One might wonder what this has to do with my drug problem. Well as simple as it is, I have had fame and fortune now for two months and I have felt this problem ache deep within me.  I have so much money to spend.

The luxurious items that I buy, besides the drugs, is not enough to satisfy my spending hunger. I have this painful connection now, to the drugs, that my drug buddy has hooked me up with. This drug that I partake of more than three times a day, is very expensive and it goes by the name of crack cocaine. It is abused by many other people and has a long history. But that history will not be a part of my everyday Life. I will get this under control.

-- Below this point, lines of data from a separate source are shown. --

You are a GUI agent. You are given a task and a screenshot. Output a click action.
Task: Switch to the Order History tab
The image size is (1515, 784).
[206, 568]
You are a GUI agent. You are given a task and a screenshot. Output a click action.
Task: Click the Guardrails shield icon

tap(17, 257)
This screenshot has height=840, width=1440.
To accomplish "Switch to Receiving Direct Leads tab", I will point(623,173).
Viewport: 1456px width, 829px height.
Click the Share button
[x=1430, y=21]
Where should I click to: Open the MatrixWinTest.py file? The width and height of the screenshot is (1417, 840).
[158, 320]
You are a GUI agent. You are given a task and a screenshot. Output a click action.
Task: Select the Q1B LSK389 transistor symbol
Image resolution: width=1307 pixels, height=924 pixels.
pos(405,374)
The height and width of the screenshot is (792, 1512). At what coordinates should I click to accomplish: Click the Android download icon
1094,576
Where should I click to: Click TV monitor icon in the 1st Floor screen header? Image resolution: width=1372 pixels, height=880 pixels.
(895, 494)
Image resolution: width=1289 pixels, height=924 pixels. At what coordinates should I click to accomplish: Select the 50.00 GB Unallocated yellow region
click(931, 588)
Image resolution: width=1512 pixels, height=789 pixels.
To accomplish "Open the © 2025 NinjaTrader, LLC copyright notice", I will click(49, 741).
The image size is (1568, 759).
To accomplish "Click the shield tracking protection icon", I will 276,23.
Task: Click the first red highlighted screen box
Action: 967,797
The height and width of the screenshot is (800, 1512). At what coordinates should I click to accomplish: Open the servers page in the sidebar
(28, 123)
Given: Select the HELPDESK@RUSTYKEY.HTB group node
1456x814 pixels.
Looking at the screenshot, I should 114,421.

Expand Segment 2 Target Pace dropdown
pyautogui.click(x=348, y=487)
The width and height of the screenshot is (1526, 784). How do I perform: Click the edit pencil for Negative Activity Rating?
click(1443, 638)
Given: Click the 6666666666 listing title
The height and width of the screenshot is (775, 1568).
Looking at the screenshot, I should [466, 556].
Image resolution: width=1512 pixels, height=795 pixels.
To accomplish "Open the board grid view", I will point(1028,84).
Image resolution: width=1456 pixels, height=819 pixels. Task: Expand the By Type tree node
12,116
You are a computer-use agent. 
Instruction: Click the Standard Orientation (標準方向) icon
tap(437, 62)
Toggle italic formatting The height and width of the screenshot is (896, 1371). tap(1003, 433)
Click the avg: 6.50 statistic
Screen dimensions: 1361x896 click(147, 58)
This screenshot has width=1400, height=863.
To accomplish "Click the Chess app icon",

The other day I had lost my stash, and I went totally crazy and started throwing all my house appliances around looking for that stash, which did not go far. I was so frantic that I threw plates out of my cupboard and they broke all over the floor. But that did not deter me any further. I search for an hour, and literally start pulling hairs off my head. I even went to the extremes of screaming into my pillow of my couch. But then it did not even stop there. I worry even more and being addicted I become irrational and start ripping up my carpet. I looked for answers ripping up my brand new carpet, and tear it to shreds.

But now as I’m writing you this I feel as I am doing the right thing and taking this drug rehab to make myself rational again. Drugs are bad for you no matter what one would say; if that person was being oppositional. If one out there knows what I am talking about, I’m sure whoever is out there can relate. I will get over this and I will turn my weaknesses into strengths. I feel that this is the only way out of this type of thing.